La Comisión Europea caracteriza los living labs como alianzas Público-Privado-Personas (PPPP), llamadas de cuádruple hélices, para la innovación abierta impulsada por las comunidades con el fin de desarrollar cuatro actividades principales: Co-creación, co-diseño, exploración, experimentación (implementación de ambientes vivos y dinámicos entre las comunidades beneficiadas) y evaluación de conceptos, productos y servicios según criterios socio-ergonómicos, socio-cognitivos y socio-económicos. (https://bit.ly/2vGPAet). La primera “P” en las denominadas alianzas PPPP se refiere a la palabra “Partnership” (“Asociación”, en inglés). Algunos otros, para enfatizar el carácter intrínseco de valía de las personas en sus contextos reales, tanto al principio como al final, prefieren que se denomine alianza Persona- Público – Privado – Persona. Existe la Red Europea de Living Labs (ENoLL) para la cual los living labs desarrollan la actividades mencionadas y con los fines indicados. (https://bit.ly/2ZxW5gF).

Los avances y reconocimientos a Medellín como  ciudad del aprendizaje, ciudad del conocimiento e innovación, ciudad de las industrias del conocimiento y  sede del primer Centro de la Cuarta Revolución Industrial en Hispano América , entre otras distinciones, ha llevado a la creación de un “Gran Pacto por la Innovación” (https://bit.ly/2NBZEQx), así como al avance de los living labs impulsado por la organizaciónRuta N.

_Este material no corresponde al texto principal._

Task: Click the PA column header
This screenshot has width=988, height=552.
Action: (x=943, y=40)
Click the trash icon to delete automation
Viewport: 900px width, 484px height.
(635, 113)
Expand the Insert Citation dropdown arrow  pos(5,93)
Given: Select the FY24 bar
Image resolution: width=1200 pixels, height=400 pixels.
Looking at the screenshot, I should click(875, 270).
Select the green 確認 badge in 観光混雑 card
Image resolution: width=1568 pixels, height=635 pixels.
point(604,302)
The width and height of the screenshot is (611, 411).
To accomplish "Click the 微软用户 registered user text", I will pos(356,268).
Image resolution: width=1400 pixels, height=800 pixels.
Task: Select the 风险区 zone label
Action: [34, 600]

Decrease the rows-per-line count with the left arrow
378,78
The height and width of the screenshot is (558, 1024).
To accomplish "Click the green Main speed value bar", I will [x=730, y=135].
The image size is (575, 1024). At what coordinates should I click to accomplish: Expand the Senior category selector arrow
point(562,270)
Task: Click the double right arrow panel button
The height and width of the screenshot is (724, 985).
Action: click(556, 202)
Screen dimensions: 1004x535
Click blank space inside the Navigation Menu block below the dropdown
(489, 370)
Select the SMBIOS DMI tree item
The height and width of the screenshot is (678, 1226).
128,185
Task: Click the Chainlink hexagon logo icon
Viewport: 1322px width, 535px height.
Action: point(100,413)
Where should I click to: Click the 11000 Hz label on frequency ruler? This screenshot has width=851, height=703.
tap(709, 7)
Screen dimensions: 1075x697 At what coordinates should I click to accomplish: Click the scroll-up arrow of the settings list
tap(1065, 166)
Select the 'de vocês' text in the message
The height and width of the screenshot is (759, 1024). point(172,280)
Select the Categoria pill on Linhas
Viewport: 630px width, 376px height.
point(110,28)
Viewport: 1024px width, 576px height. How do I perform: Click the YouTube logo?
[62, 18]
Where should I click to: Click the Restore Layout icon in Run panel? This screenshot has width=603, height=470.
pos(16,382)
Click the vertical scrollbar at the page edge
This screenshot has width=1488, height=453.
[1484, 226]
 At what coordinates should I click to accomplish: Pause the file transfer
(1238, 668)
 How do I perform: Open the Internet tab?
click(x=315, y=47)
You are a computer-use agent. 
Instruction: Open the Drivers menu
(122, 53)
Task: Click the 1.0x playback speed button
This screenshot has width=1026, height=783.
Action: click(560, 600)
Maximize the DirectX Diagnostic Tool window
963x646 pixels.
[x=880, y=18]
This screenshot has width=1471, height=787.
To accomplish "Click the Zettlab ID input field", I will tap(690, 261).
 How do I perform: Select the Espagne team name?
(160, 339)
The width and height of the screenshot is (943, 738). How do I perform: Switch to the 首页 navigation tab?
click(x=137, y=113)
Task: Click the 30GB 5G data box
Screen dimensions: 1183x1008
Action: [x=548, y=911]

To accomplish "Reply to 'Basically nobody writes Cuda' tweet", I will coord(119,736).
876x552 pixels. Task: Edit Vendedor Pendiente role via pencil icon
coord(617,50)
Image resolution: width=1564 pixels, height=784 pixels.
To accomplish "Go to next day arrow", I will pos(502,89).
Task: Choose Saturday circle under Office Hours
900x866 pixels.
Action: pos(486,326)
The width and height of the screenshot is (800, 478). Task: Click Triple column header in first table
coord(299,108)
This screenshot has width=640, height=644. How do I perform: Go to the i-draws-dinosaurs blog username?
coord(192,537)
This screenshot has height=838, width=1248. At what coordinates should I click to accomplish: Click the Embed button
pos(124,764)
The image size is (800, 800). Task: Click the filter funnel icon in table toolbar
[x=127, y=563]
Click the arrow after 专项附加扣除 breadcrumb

Ruta N ha publicado un manual claro titulado “Observatorio CT+i: Informe No. 1 Área de oportunidad en Living Lab.” (https://bit.ly/2ZvFmPb) en el que se detalla la importancia crucial de la vinculación de las comunidades, siempre como foco central, cuando se trata de innovación e inclusión social. Se detallan en esa publicación los aspectos claves para dar inicio y tener éxito con un living lab, las oportunidades de innovación social en campos como educación, salud y bienestar, renovación urbana sostenible, así como para potenciar y acelerar la construcción de sociedades del conocimiento y ciudades inteligentes (“smart cities”). Señala Ruta N perspectivas importantes mediante las alianzas con programas como “Medellín Ciudad Laboratorio”, “Medellín Ciudad Saludable” y “Medellín Smart City”.

En el ámbito educativo tienen amplia cabida los living labs. Siempre se ha dicho que las escuelas, colegios y universidades, como centros de inteligencia y de aprendizaje, tienen que ser a la vez polos de innovación social y pedagógica, experimentación y validación de prácticas de enseñanza y de aprendizaje como, entre otros desarrollos, se observa en los hubs de aprendizajes, los makerspaces (espacios para la construcción), diseño del pensamiento (design thinking), la formación médica con telemedicina (innovación que adelanta con alto éxito educativo y social la Universidad de Antioquia) y muchos otros  desarrollos que caracterizan los mejores hitos de transformación educativa en este siglo.

Hay, en paralelo a los living labs, campo abierto para las living schools (escuelas vivientes) como escuelas innovadoras del siglo XXI para una educación 4.0. Esta propuesta de living schools   las caracterizaré en mi próxima columna.